Dismayed by oil marketing companies’ unwillingness to raise the ethanol procurement price, sugar mills have threatened to stop manufacturing the green fuel and divert molasses, a by-product obtained while crushing sugarcane, to liquor manufacturers.

Sugar mills produce around 260 litres of ethanol from each tonne of molasses, depending upon the technology employed while crushing. But a substantial part of the molasses is supplied to alcohol manufacturers, who procure the raw material at a high price of around Rs 6,000 a tonne.

FUELLING DEBATE

  • Sugar mills have threatened to stop manufacturing of green fuel and divert molasses to liquor manufacturers
  • Even the mandatory five per cent ethanol blending with petrol, as committed by the government to protect the environment, three years ago, would become a fuss this year on supply shortage
  • At an estimated 10 per cent recovery average, India is likely to crush about 220 million tonnes of cane this sugar year to produce 22 million tonnes of sugar and 228.8 million tonnes of molasses
  • According to an industry official, “The situation at present is such that even a mandatory 5 per cent blending of ethanol with petrol, as committed by the government to protect the environment three years ago, would be difficult to meet as a result of a short supply of sugarcane. With an expected fall in the cane output, the 20 per cent ethanol blending, which the government is planning to make mandatory, is unlikely to be practical,” said Deepak Desai, the chief consultant of ethanolindia.net.

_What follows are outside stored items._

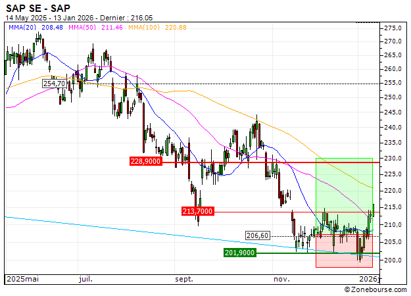Screen dimensions: 411x296
Task: Click the 2026 label on time axis
Action: (367, 279)
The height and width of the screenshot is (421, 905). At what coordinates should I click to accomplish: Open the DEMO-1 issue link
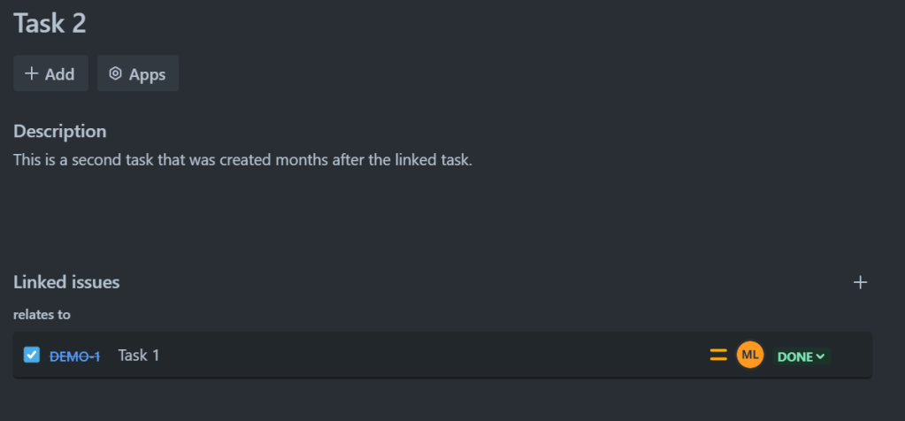[x=74, y=356]
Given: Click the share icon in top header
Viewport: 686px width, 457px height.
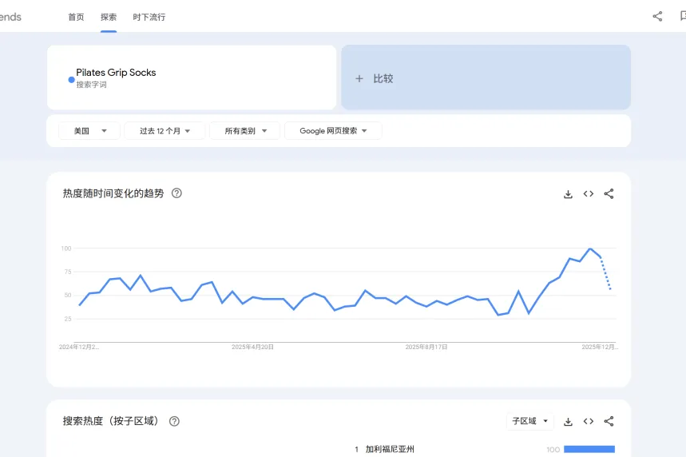Looking at the screenshot, I should point(657,16).
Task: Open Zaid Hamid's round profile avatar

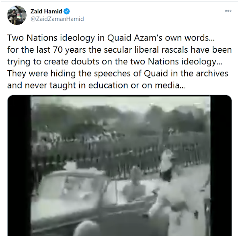Action: (x=17, y=15)
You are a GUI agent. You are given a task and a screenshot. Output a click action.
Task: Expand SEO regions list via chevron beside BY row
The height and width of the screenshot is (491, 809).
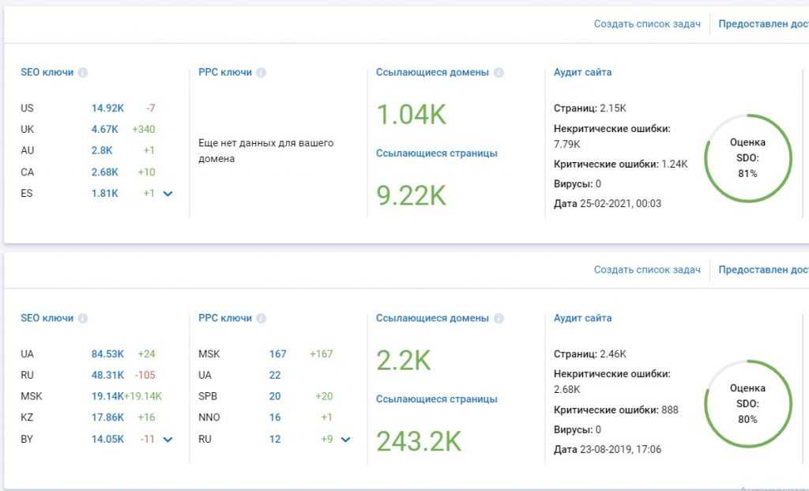coord(167,440)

    Oil marketing companies have turned down sugar mills’ demand to raise the procurement price of ethanol to Rs 30 a litre to cover a part of the production cost, which comes to over Rs 32 a litre. Oil companies have argued that mills are bound by the agreement to continue ethanol supply at the mutually-agreed price of Rs 21.50 a litre till the end of the three-year contract period of October 2009.

    “Circumstances were different three years ago, when the selling price of Rs 21.50 a litre was agreed upon. Prices of molasses were hovering between Rs 600 and Rs 700 a tonne. Supply was surplus on a bumper cane output. Now, with the supply crunch this year and with the scenario expected to be worse in the next season, prices should be revised according to the change in market circumstances,” said V N Raina, the director general of the All India Distillers’ Association (AIDA).

    However, a senior Bharat Petroleum Corporation (BPCL) executive said, “Sugar mills must observe the change in circumstances without crying foul over the price rise. The next round of price negotiation would start only after October 2009, when the existing contract expires.”

    He alleged that sugar mills were ready to supply the green fuel even below Rs 21.50 a litre, which the sugar mill ececutives denied. BPCL had ordered 140,000 kilo litres of the green fuel to meet its demand till October 2009.

    “Like crude oil, ethanol prices should also be determined by market forces and not by any government or regulatory obligations. In the open market, the current realisation is at least Rs 2-3 higher than the contract price,” said B J Maheshwari, the company secretary of Dwarikesh Sugar Industries.

    The country needs around 60 crore litres of ethanol a year for three years to meet the 5 per cent blending norm. If this is increased to 10 per cent, the country would need 120 crore litres of ethanol.